Falando do livro “Indigenous Digital Life”, de Bronwyn Carlson e Ryan Frazer, e de um artigo de Michael Merker sobre essa simbiose, a especialista ressaltou como com o avanço tecnológico e a chegada das mídias o trauma de décadas de silenciamento foi responsável por uma desconfiança por parte de lideranças. Mas que, com a crescente implementação de um jornalismo sustentável a estas narrativas sem estereotipá-las ou obscurecê-las no debate público e a maior responsabilidade de veículos independentes ou racializados, as narrativas se tornaram mais adequadas a eles e também aos criadores de conteúdo na comunicação.

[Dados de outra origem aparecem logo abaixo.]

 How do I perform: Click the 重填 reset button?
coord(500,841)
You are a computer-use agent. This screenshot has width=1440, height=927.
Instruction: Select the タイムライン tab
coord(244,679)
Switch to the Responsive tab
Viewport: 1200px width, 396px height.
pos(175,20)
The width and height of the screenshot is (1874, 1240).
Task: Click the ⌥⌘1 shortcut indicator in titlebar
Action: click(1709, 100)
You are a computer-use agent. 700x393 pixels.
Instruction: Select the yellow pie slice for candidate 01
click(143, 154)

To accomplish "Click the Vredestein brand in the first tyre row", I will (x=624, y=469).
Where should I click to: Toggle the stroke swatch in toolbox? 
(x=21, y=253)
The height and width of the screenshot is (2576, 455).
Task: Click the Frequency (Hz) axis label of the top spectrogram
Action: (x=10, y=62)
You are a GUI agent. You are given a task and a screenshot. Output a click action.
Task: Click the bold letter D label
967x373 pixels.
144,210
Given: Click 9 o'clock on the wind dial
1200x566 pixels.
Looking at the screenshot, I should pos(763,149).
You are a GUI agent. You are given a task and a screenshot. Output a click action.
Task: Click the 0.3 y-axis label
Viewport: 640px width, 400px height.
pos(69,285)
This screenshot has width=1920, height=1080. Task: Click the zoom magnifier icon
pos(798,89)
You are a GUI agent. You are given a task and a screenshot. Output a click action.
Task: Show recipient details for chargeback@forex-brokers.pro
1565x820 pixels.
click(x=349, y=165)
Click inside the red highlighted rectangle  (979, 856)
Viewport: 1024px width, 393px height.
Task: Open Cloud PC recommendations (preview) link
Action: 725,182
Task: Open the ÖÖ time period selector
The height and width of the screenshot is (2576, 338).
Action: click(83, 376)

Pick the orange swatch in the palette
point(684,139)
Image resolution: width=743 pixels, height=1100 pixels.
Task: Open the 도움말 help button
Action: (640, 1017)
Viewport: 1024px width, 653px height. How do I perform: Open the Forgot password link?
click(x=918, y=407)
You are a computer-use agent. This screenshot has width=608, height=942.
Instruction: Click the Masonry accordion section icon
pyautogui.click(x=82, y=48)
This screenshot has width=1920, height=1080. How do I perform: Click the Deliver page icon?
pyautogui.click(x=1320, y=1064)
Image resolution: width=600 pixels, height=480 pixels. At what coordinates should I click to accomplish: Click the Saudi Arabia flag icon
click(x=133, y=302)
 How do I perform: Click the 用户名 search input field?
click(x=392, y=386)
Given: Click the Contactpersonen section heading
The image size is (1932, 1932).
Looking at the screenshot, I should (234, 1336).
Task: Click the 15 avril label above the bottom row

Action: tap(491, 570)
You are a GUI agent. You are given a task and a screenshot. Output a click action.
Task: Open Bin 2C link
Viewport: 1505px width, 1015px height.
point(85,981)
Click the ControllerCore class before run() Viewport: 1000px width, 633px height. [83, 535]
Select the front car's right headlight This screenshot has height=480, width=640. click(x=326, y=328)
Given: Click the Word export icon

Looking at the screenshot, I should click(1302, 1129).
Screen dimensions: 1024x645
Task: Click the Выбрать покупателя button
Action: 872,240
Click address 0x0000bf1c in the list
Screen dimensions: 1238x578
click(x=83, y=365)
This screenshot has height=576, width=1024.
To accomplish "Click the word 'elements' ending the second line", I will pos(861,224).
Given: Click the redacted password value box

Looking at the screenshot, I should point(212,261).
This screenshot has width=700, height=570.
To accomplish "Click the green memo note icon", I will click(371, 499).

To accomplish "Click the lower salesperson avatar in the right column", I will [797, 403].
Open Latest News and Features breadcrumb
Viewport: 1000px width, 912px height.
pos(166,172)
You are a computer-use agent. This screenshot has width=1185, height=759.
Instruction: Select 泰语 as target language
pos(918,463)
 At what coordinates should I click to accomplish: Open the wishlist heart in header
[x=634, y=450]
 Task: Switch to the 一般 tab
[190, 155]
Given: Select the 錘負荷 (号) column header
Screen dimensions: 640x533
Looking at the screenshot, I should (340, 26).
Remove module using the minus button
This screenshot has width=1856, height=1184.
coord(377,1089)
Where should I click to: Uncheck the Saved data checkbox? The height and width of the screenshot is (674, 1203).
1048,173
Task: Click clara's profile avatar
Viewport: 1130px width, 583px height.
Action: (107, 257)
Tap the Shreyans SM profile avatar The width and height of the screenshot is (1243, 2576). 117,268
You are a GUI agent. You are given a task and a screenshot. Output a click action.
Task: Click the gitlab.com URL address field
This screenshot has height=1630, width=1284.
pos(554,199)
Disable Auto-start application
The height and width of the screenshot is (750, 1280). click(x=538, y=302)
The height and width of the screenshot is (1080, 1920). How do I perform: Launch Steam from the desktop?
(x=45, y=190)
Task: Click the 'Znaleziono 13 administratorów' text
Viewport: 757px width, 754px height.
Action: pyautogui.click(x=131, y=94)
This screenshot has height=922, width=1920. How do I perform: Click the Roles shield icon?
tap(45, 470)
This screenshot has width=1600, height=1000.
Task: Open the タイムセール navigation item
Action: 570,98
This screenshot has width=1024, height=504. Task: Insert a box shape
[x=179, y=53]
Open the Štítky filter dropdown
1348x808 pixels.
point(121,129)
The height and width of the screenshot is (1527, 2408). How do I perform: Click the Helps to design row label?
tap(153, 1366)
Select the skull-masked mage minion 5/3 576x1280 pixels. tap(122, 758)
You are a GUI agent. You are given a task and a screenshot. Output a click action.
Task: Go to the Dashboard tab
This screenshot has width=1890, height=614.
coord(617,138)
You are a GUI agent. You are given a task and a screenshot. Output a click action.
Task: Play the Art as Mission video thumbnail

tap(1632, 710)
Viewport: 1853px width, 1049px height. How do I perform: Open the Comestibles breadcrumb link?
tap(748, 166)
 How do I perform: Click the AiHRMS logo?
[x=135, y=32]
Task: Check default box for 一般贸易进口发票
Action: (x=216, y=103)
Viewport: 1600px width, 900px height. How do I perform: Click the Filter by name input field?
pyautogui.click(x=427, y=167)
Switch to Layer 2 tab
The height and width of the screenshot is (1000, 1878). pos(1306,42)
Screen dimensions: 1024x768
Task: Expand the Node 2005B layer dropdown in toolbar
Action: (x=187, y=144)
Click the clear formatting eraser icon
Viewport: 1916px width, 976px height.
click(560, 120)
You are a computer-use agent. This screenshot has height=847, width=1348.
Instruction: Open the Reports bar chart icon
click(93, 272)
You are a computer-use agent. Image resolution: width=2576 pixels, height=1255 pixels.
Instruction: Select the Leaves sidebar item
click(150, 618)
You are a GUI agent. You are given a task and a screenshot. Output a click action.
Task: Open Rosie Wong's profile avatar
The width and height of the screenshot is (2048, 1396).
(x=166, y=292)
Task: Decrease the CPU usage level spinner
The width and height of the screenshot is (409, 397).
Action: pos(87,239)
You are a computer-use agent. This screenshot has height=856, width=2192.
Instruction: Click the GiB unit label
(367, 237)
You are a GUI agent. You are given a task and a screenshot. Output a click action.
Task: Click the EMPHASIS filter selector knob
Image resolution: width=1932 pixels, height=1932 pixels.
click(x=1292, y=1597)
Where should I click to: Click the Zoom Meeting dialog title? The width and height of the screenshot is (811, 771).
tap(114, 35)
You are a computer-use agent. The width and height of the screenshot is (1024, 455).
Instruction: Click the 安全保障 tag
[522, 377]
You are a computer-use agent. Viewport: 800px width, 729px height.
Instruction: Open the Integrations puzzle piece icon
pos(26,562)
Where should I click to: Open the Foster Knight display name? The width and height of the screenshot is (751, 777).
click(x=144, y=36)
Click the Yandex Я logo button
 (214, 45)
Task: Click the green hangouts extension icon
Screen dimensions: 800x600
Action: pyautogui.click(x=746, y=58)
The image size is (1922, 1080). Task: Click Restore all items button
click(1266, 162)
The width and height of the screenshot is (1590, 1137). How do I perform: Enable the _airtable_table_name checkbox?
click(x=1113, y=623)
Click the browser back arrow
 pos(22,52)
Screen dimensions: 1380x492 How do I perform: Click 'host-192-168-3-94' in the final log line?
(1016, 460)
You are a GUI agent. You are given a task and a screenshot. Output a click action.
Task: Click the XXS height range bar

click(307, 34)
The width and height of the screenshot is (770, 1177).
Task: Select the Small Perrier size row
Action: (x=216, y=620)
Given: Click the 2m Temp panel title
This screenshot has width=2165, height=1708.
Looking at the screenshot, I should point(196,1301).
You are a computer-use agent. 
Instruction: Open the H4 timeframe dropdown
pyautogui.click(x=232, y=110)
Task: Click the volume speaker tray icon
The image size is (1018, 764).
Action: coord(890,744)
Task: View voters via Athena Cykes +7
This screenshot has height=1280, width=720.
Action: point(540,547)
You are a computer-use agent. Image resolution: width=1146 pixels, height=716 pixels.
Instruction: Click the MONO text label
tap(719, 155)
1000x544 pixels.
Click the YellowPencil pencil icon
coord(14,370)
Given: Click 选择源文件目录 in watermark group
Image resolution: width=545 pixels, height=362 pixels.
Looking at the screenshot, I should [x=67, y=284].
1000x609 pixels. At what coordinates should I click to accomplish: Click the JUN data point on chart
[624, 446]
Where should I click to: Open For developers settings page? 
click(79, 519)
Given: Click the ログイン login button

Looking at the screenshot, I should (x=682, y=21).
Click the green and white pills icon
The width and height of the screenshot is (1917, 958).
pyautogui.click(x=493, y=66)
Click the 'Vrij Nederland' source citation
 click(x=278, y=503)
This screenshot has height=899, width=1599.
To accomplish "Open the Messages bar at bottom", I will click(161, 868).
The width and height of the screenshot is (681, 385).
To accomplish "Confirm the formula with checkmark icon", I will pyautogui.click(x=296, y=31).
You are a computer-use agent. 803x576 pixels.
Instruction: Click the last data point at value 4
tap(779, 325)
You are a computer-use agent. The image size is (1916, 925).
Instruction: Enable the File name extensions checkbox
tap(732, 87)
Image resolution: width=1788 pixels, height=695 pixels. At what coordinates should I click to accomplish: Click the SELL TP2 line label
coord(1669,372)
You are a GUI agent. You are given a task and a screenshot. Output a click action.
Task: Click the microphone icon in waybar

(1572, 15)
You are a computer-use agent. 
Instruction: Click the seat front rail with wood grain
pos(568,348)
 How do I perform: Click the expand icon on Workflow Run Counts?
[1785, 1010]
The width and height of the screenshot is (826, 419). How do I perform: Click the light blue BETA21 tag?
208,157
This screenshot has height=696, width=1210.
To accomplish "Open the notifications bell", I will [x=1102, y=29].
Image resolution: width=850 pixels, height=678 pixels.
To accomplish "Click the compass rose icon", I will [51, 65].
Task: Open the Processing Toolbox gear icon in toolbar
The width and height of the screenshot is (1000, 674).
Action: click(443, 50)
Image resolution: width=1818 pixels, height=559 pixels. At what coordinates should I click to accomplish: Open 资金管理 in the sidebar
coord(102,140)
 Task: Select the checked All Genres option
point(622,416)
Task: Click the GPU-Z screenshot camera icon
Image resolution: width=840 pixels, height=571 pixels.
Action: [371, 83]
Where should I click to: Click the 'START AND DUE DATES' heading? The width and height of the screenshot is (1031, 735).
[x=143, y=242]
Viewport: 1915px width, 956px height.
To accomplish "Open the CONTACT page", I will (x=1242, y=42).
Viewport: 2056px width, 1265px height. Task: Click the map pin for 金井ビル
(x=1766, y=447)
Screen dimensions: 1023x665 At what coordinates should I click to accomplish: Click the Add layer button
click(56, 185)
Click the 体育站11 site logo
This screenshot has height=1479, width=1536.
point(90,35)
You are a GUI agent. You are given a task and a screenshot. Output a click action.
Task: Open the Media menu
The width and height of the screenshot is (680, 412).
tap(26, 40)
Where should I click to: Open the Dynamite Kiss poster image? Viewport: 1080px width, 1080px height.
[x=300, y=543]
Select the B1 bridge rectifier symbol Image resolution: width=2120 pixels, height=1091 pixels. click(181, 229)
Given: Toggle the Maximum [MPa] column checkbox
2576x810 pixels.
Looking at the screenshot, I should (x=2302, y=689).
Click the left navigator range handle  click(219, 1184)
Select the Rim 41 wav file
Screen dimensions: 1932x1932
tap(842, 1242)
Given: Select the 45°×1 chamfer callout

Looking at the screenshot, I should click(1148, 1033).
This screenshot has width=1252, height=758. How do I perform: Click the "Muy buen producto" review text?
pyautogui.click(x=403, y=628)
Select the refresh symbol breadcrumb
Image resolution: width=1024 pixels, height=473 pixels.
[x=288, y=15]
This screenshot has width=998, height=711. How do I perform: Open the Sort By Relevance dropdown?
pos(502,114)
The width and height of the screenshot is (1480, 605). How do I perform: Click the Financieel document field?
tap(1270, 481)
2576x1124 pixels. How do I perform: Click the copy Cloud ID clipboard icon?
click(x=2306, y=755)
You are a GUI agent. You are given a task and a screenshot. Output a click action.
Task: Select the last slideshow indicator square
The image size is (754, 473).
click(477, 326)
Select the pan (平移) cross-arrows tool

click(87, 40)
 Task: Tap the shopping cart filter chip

“Em vez de sempre reproduzir a ótica colona de ‘deficiência’ imagética indígena, é necessário mostrar, junto com a mídia tradicional, mas mais ainda neste espaço das redes, plural e de maior efetividade direta a um conteúdo, como um espaço de ação, produção e criatividade indígena. E principalmente de torná-los agentes e objetos de análise humanizados, no qual suas lutas, dores, incertezas, virtudes, descobertas e criações são parte do que nós somos. Integrados ao mundo e ao debate público. Em vez de ser ‘povo do passado’. Olhando para o hoje e o futuro, trabalhando para construir melhores relações. Não deles conosco mas de nós para com eles. Ao mesmo tempo, integrá-los ao que somos hoje, midiaticamente plurais, mas sem tirá-los a tutela do conhecimento. De mostrar que eles ainda são fonte de muita reflexão e coisa intelectual para nós.”
Ao mostrar em seguida, relatos de Maurício Duarte, indígena atuante na moda e do cacique da tribo Pankará, encerrando a aula — e o curso —, Valéria deu um belo recado a todos. De como a essência de um povo, nas mais distintas formas de ser manifestada, atravessa por décadas o que somos, de uma forma ou de outra. E ela, jamais, em hipótese nenhuma, deve ser esquecida por nós, que somos partes disso. Alguns, de forma literal, outros de maneira influenciada. Ao longo de séculos, dias, meses, anos.
E esse é o impacto que o povo indígena carrega à nação brasileira, mundial. Um legado impossível de ser apagado. Na terra, no ar, na carne, pele. Essência essa que nunca morrerá e nunca deve ser silenciada. Por um motivo sólido: não podemos silenciar nós mesmos. Daí a imprescindibilidade de darmos luz a estas populações. Originárias no nome, mas tão atuais.